- _Target pointing data_
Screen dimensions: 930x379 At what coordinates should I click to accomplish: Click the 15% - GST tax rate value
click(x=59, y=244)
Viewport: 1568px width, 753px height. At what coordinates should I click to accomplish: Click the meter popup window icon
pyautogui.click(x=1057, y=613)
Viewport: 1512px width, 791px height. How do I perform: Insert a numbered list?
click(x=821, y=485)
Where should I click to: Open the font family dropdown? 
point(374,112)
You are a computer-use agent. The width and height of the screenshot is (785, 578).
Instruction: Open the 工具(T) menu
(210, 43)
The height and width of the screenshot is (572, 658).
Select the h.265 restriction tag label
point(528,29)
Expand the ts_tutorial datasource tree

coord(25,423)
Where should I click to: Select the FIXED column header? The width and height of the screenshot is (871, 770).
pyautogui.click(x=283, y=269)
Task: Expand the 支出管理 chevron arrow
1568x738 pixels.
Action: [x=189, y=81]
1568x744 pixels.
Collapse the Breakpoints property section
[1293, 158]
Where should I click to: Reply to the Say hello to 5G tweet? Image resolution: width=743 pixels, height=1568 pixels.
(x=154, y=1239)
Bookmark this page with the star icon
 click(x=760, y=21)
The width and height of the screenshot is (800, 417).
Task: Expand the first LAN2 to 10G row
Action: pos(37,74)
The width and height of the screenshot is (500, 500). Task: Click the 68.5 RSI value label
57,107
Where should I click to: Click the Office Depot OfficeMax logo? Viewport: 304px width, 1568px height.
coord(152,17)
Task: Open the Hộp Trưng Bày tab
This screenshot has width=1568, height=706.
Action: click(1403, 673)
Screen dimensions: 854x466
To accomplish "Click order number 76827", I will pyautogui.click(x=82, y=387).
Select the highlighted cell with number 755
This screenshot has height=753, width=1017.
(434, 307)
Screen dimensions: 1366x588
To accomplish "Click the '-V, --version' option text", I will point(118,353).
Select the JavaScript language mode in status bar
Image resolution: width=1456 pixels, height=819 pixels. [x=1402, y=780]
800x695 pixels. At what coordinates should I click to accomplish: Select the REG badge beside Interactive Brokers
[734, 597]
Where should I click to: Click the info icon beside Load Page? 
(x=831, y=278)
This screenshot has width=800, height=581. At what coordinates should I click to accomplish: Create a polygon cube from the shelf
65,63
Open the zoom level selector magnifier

- _Written exercise_
Reproduce every one of the lines above exactly as they appear, without any change.

- _Reply_
Screen dimensions: 930x379 At what coordinates should I click to accomplish: Click the 15% - GST tax rate value
click(x=59, y=244)
Viewport: 1568px width, 753px height. At what coordinates should I click to accomplish: Click the meter popup window icon
pyautogui.click(x=1057, y=613)
Viewport: 1512px width, 791px height. How do I perform: Insert a numbered list?
click(x=821, y=485)
Where should I click to: Open the font family dropdown? 
point(374,112)
You are a computer-use agent. The width and height of the screenshot is (785, 578).
Instruction: Open the 工具(T) menu
(210, 43)
The height and width of the screenshot is (572, 658).
Select the h.265 restriction tag label
point(528,29)
Expand the ts_tutorial datasource tree

coord(25,423)
Where should I click to: Select the FIXED column header? The width and height of the screenshot is (871, 770).
pyautogui.click(x=283, y=269)
Task: Expand the 支出管理 chevron arrow
1568x738 pixels.
Action: [x=189, y=81]
1568x744 pixels.
Collapse the Breakpoints property section
[1293, 158]
Where should I click to: Reply to the Say hello to 5G tweet? Image resolution: width=743 pixels, height=1568 pixels.
(x=154, y=1239)
Bookmark this page with the star icon
 click(x=760, y=21)
The width and height of the screenshot is (800, 417).
Task: Expand the first LAN2 to 10G row
Action: pos(37,74)
The width and height of the screenshot is (500, 500). Task: Click the 68.5 RSI value label
57,107
Where should I click to: Click the Office Depot OfficeMax logo? Viewport: 304px width, 1568px height.
coord(152,17)
Task: Open the Hộp Trưng Bày tab
This screenshot has width=1568, height=706.
Action: click(1403, 673)
Screen dimensions: 854x466
To accomplish "Click order number 76827", I will pyautogui.click(x=82, y=387).
Select the highlighted cell with number 755
This screenshot has height=753, width=1017.
(434, 307)
Screen dimensions: 1366x588
To accomplish "Click the '-V, --version' option text", I will point(118,353).
Select the JavaScript language mode in status bar
Image resolution: width=1456 pixels, height=819 pixels. [x=1402, y=780]
800x695 pixels. At what coordinates should I click to accomplish: Select the REG badge beside Interactive Brokers
[734, 597]
Where should I click to: Click the info icon beside Load Page? 
(x=831, y=278)
This screenshot has width=800, height=581. At what coordinates should I click to accomplish: Create a polygon cube from the shelf
65,63
Open the zoom level selector magnifier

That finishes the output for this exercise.